理想論ばかり語る上司に突きつける『マキャベリの君主論』
あるある!こんなシチュエーション
「みんな仲良く」「性善説で行こう」現実を見ない理想論ばかり。結果、悪意ある社員に利用され、真面目な社員が損をする。君主論って読んだことあります?
実践!こう使え!
理想論で現実の問題を無視する時は「マキャベリも言っています、『人間をあるべき姿でなく、ある姿で見よ』と。現実的な対策が必要では?」と指摘。
詳しく解説!雑学のコーナー
ニッコロ・マキャベリ(1469-1527)は、ルネサンス期フィレンツェの政治思想家・外交官です。1513年に執筆した『君主論』は、理想主義を排し、政治の現実を冷徹に分析した書として、近代政治学の出発点とされています。
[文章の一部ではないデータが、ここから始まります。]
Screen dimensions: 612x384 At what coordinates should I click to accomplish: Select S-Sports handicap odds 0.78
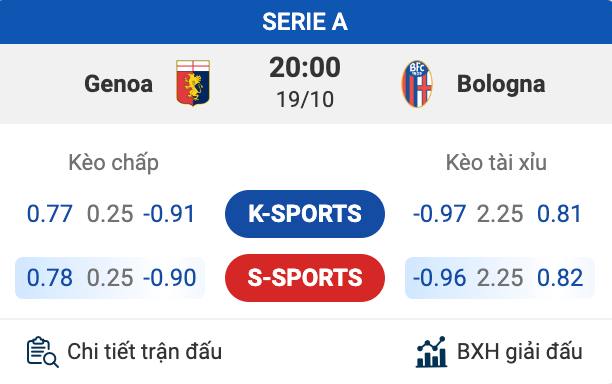[50, 278]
「マキャベリズム」という言葉は、目的のためには手段を選ばない権謀術数の代名詞となりましたが、実際の彼の思想はもっと複雑で現実的でした。 「君主は愛されるより恐れられる方が安全である」という有名な言葉は、誤解されがちです。マキャベリは「理想は愛されかつ恐れられること」としつつ、両立が困難な場合の現実的選択を示したのです。彼は人間の本性について「恩知らずで、移り気で、偽善的で、臆病で、貪欲」と断じ、性善説に基づく統治の危険性を指摘しました。 マキャベリの洞察は、15世紀イタリアの都市国家間の熾烈な権力闘争から生まれました。彼自身、フィレンツェ共和国の外交官として、チェーザレ・ボルジアやローマ教皇など、権謀術数の達人たちと渡り合いました。理想主義的だったサヴォナローラが失脚し処刑される様を目撃し、「武器なき預言者は滅ぶ」という教訓を得たのです。 興味深いことに、マキャベリは「ライオンの勇気とキツネの狡猾さ」の両方が必要と説きました。力だけでも、狡猾さだけでも不十分。状況に応じて使い分ける柔軟性こそが重要なのです。現代のリーダーシップ論でいう「状況適応型リーダーシップ」の先駆けと言えるでしょう。 「運命は半分を支配するが、残り半分は我々の自由意志に委ねられている」というマキャベリの言葉は、現代のリスク管理思想に通じます。完全なコントロールは不可能だが、準備と決断により運命に対抗できるという考え方は、ブラック・スワン理論やアンチフラジャイルの概念にも影響を与えています。 現代経営への応用も多岐にわたります。インテルのアンディ・グローブは「Only the Paranoid Survive(偏執狂だけが生き残る)」でマキャベリ的現実主義を実践。スティーブ・ジョブズの「現実歪曲フィールド」も、マキャベリの「見かけの重要性」の実践例です。「君主は実際にすべての良き資質を持つ必要はないが、持っているように見せる必要がある」という教えそのものです。 日本では、織田信長がマキャベリ的君主の典型とされます。比叡山焼き討ちなど、従来の価値観を破壊する苛烈さと、楽市楽座などの革新的政策を併せ持ちました。現代でも、カルロス・ゴーンの日産改革は、マキャベリ的手法の実践例として研究されています。 最新の行動経済学研究は、マキャベリの人間観の正しさを裏付けています。最後通牒ゲームや公共財ゲームの実験結果は、人間が利己的動機と協調的動機を状況に応じて使い分けることを示しており、性善説にも性悪説にも偏らないマキャベリの現実主義的人間観と一致するのです。